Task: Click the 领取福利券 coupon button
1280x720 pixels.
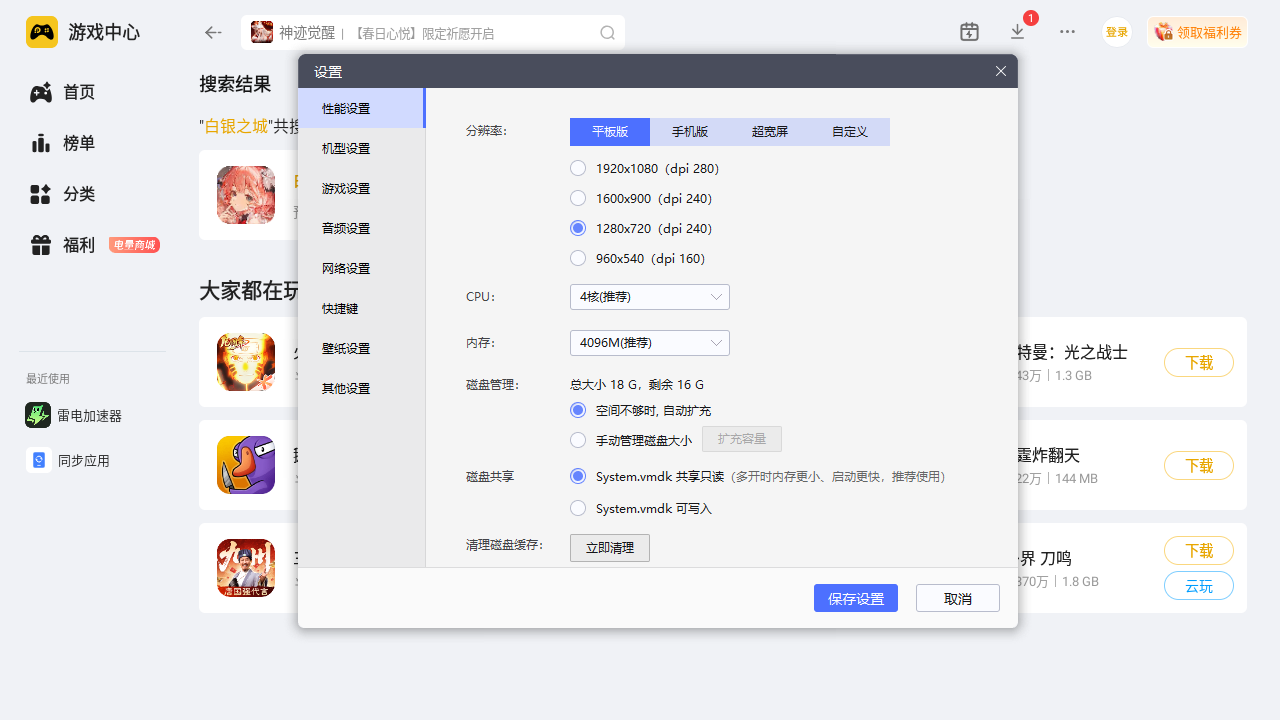Action: [1197, 32]
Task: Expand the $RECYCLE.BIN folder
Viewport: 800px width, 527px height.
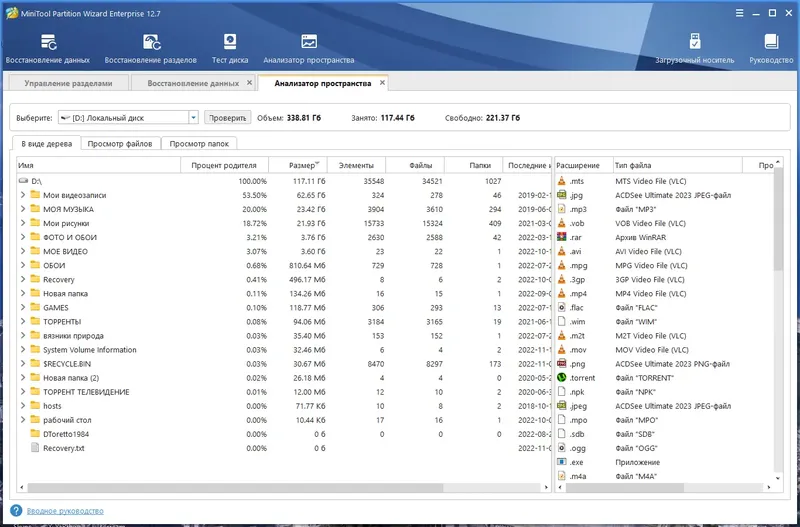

__EXERCISE__. Return, from the data, each line that has the word "Task" in it.

__WRITTEN RESPONSE__.
Task: Click the 领取福利券 coupon button
Task: Expand the $RECYCLE.BIN folder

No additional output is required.